[Extracted data entries]
⟨

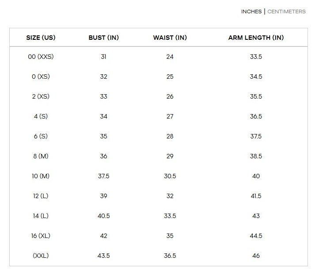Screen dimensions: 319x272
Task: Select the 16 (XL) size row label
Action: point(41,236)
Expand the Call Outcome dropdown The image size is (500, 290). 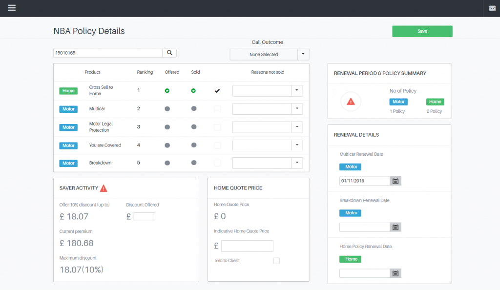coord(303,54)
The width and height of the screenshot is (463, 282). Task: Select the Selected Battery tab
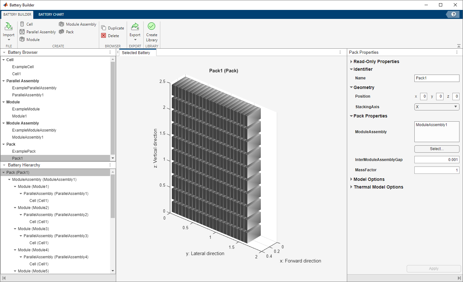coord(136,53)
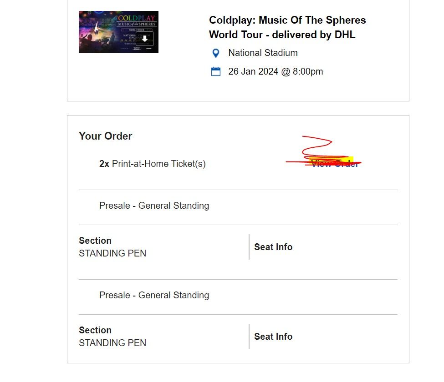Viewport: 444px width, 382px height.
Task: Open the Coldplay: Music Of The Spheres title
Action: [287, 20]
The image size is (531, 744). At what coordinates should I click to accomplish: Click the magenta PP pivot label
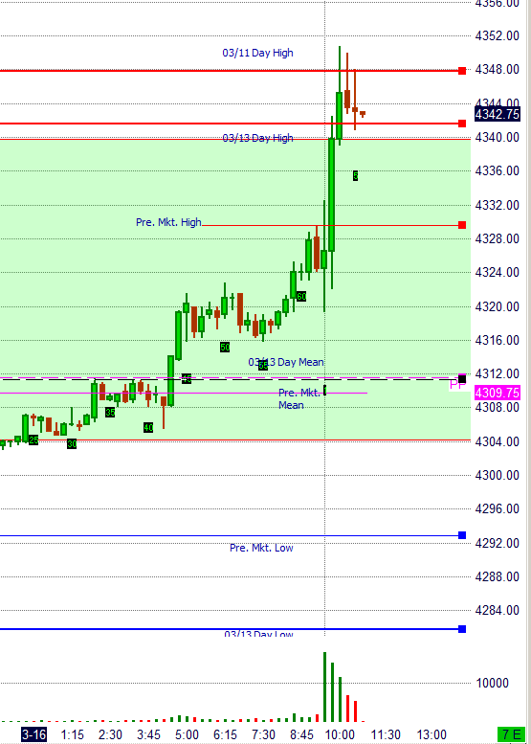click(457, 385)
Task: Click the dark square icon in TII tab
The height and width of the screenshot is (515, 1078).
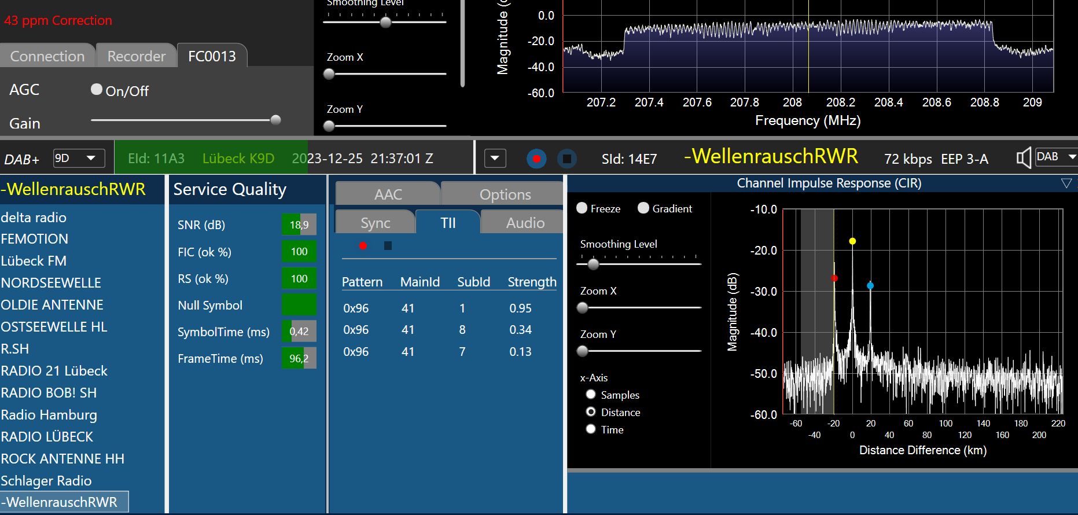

⟩
⟨

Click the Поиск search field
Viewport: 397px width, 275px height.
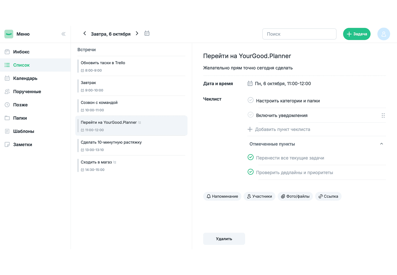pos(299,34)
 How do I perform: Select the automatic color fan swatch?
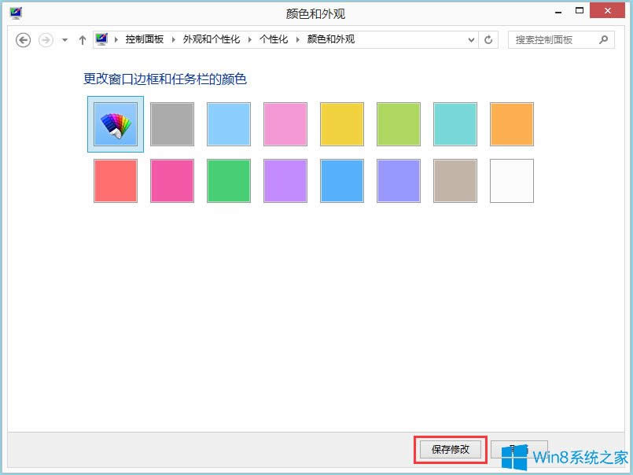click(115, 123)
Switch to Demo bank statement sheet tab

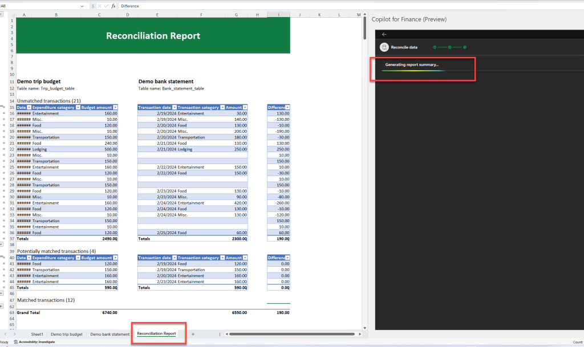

⟩

▶ [Problem]: Between and including the line with "How do I perform: Select" and the line with "Switch to Demo bank statement sheet tab", repeat every line exactly as it appears above, with pictures left out.

▶ [Written answer]:
 How do I perform: Select the automatic color fan swatch?
click(115, 123)
Switch to Demo bank statement sheet tab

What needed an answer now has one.